Solution for Your Kiddo's Ever-growing Collection of School Art Creations + Halloween Tips

Our local supermarket has Halloween candy and scary witches on display, so that can mean only one thing in New Jersey—school is about to open. Annually, each and every elementary school student produces, on average, 331* metric tons of precious artwork; add another 11* tons if they attend summer camp. Some of the items are small enough to fit on the refrigerator door, and all of them are worth keeping forever. Short of renting offsite storage space to house and curate their youngsters' souvenirs of academia, how do sentimental parents cope?

[ *Author's estimate based on absolutely nothing. ]

We'll get to the aforementioned solution in a minute. It's called Scribble and you're going to like it. First, however, we talk supermarkets.

Halloween at the Supermarket
I don't fault grocers for getting a 60+ day head start on All Hallows' Eve or any holiday for that matter. They have only a few weeks to push out several tons of cavity makers. Once November 1st arrives, leftover holiday-themed candy is as unwanted as an unwrapped Tootsie Pop.

Black-and-orange candy and ghost caricatures abound where I shop. Thankfully, most of the scary witches have been replaced by self-checkout scanning stations, but there are still a couple who appear out of nowhere when the scanner squawks, "Unexpected item found in bagging area."

After a quick pat down and a severe dose of stink eye, the witches fade back into the bread aisle.

Old Bags
I see dozens of old bags at the grocery every week. In New Jersey, retailers are forbidden from providing bags for their customers; shoppers must bring their own. Consequently, you see old bags everywhere. Ostensibly the law was enacted to protect the environment. If they really want to have an impact, the state should issue every citizen a war surplus canteen and totally eliminate plastic water bottles.

This is happening in a state where by law we are not allowed to dispense gasoline into our own cars. Don't ask me why.

Who Wants in On This?
I'm vaguely considering opening a chain of supermarkets called "Singles," stores where everything is sold in portion sizes suitable for one person. We'll sell solo-size packages of frozen fish sticks and Dove bars and Kraft Singles Cheese Slices, and all the rest, and have a combination martini and latte bar, where single people buying single portions can meet and mingle and work on becoming a couple, after which they are no longer allowed to shop therein. Want in? Message me on our Facebook page.

The Solution for Your Kiddo's School Art Collection
Instead of 437 Rubbermaid Clearvestore plastic tubs with lids and a few dozen miscellaneous containers, trailers and boxcars filled with priceless child art, use Scribble to create a stunning hardcover photo book that you'll treasure forever.
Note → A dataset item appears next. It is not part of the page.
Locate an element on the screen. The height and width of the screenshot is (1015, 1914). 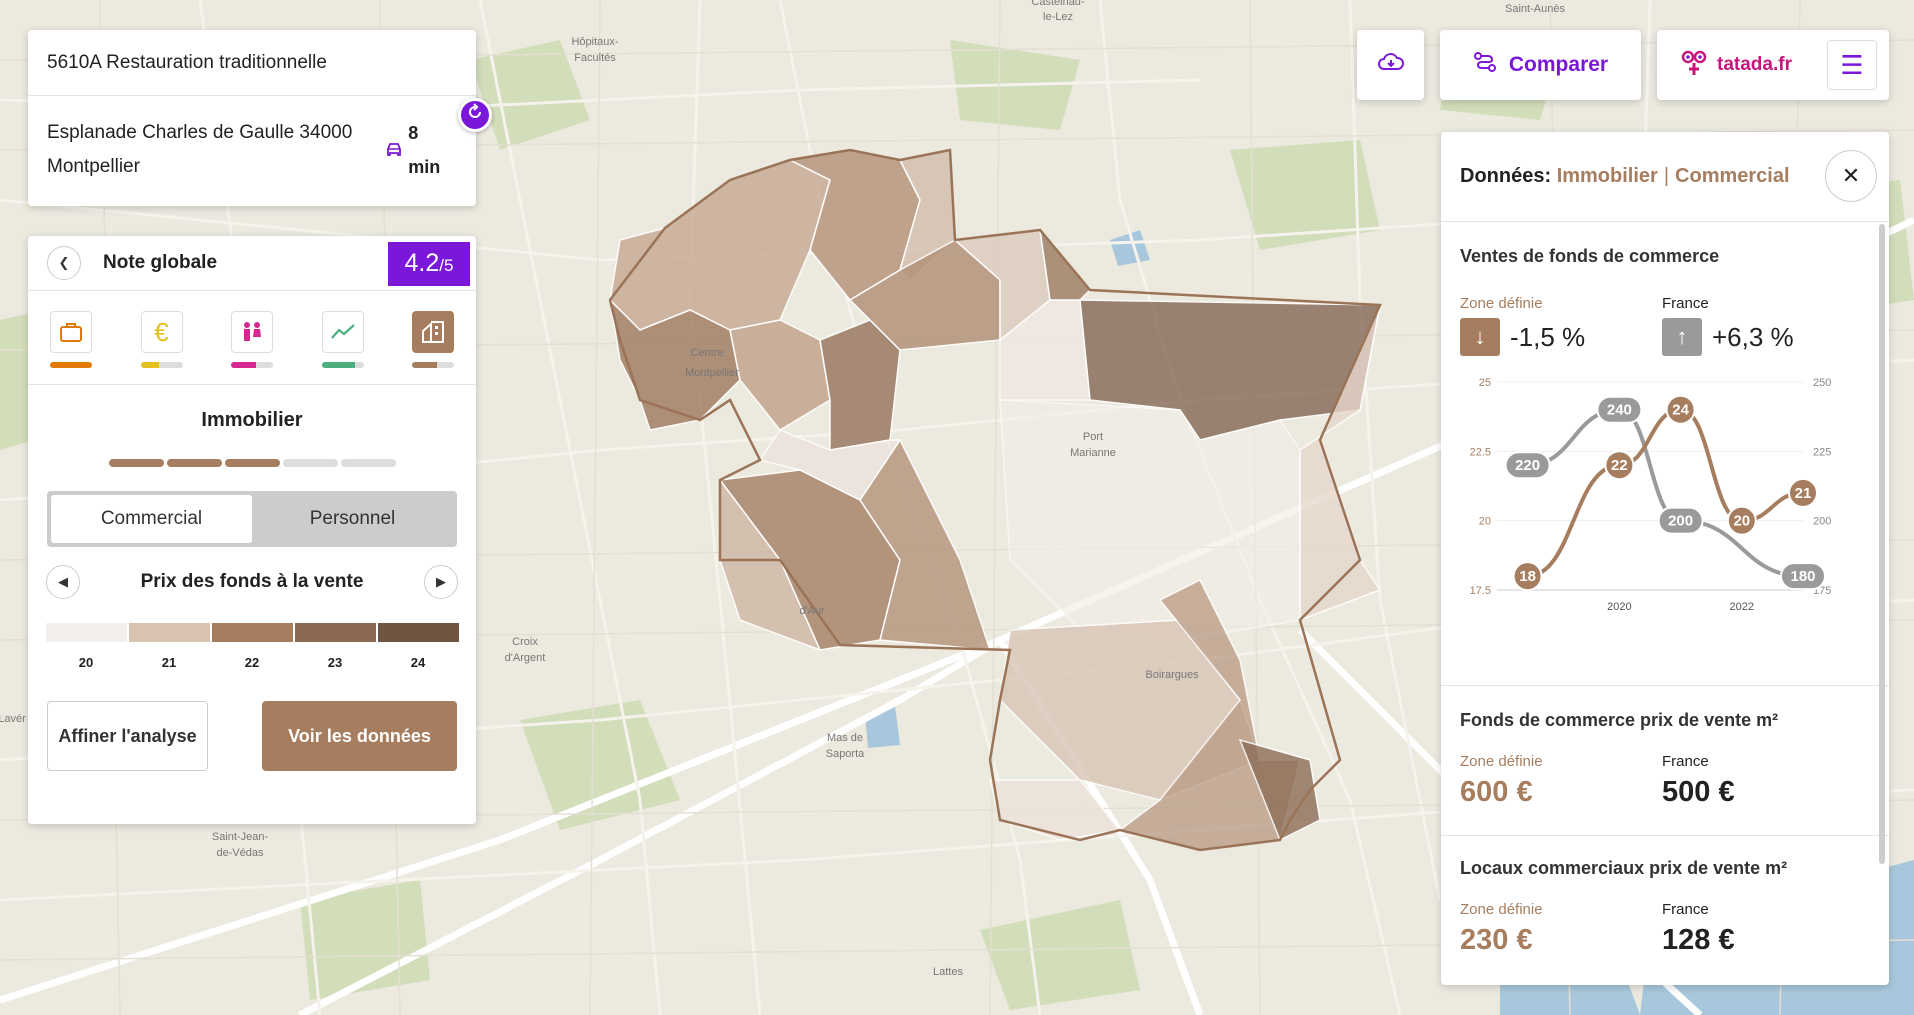
category-population is located at coordinates (252, 348).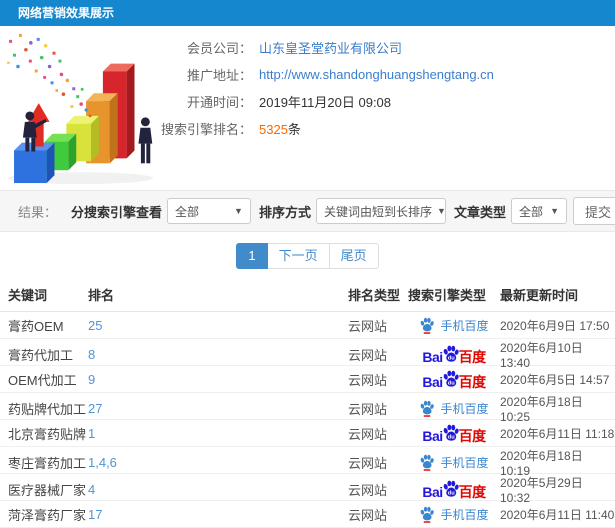 The height and width of the screenshot is (528, 615). What do you see at coordinates (330, 48) in the screenshot?
I see `member-company-link: 山东皇圣堂药业有限公司` at bounding box center [330, 48].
It's easy because Scribble takes all the work out of it.

1. Start by snapping a picture of said artwork. Include 3D items like decorated coffee cans and clay figurines. The images don't have to be perfect. In fact, you might want to have your child do the photography. Scribble will straighten the images and remove unwanted backgrounds.

2. Upload the images to Scribble.

3. Scribble uses proprietary "Automagic Book Creation" algorithms to enhance the pics. Then it creates a photo book. Books are printed on 100# premium matte paper.

4. Several collaborators can work on a Scribble book, so its benefits are fully available to those who are coparenting.

You must publish at least 24 images, but you don't have to upload them all at the same time; you can handle the inflow as it arrives. And of course you can add more pages. Each page displays one piece of artwork. You can add captions and descriptions if you want.

Price for a 24-page 8.5 x 8.5 inch book is $39.99. For a book that's 8.5 x 11, it's $49.99. Optionally you may add additional pages at 30¢ per page; that means you can enjoy a 50-page book for just an additional $7.20. Maximum page count is 200 per book. Shipping to the lower 48 states is free.

Cost includes a FREE digital version you can share with grandparents, teachers and jealous cousins.

Imagine how wonderful it could be to revisit your child's collection of Scribble books when your kids are suddenly 20-somethings. Everyone tells you how fast your offspring grow up. Scribble won't slow the experience down but it does provide something to cherish in a timeless fashion.

Off topic again. On a very serious note, reduce your speed in School Zones. If you live in New Jersey, reduce your speed period. And watch out for kids because they seldom watch out for cars.

…and On Halloween
Don't let children under 30 trick-or-treat alone. When someone leaves a full bowl of candy on their porch, don't assume it's all for you. Never buy the kind of candy you like for Halloween—and take all the surplus sweets to work the next day so everyone can fatten up equally. If you wear dentures or have fillings, avoid Tootsie Rolls and Kraft Caramels (don't say I didn't warn you). Never try to chew a Jolly Rancher. If you want to skip the holiday hoopla but not be a spoilsport, turn off all your lights on October 31st and instead mail a $100 check to the American Cancer Society or St. Jude's Children's Research Hospital. Halloween candy is expensive but children are priceless.